• TASK DESCRIPTION
Pull every line containing "will" from the listing.

• RECORDED INFORMATION
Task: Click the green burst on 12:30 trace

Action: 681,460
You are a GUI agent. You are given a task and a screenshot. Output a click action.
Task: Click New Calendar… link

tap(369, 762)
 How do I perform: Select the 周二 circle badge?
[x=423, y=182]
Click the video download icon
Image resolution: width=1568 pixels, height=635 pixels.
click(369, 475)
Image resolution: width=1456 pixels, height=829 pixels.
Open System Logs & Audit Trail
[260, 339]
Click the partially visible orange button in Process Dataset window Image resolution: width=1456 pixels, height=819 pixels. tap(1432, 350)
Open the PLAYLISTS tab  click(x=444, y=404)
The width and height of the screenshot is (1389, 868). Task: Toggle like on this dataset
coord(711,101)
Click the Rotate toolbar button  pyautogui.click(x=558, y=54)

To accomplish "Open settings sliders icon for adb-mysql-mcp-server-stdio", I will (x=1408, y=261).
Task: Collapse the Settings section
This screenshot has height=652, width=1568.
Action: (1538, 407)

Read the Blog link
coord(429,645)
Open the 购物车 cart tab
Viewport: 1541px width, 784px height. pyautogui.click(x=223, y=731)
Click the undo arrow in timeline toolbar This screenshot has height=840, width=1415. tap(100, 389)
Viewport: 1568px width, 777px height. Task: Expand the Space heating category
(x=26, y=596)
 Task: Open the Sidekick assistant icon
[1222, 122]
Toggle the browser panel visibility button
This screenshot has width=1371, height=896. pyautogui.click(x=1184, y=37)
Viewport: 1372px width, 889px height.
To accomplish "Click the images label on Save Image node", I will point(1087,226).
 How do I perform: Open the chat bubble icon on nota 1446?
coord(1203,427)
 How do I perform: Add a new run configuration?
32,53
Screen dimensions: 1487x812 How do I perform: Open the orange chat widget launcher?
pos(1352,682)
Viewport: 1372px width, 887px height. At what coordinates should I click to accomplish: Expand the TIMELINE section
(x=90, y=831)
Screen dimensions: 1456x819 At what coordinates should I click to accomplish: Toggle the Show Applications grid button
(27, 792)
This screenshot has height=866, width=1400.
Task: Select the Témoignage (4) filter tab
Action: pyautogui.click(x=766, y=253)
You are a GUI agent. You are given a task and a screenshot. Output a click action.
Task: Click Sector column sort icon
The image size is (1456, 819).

• RESPONSE TO THE TASK
To accomplish "Open settings sliders icon for adb-mysql-mcp-server-stdio", I will (x=1408, y=261).
To accomplish "Click the images label on Save Image node", I will point(1087,226).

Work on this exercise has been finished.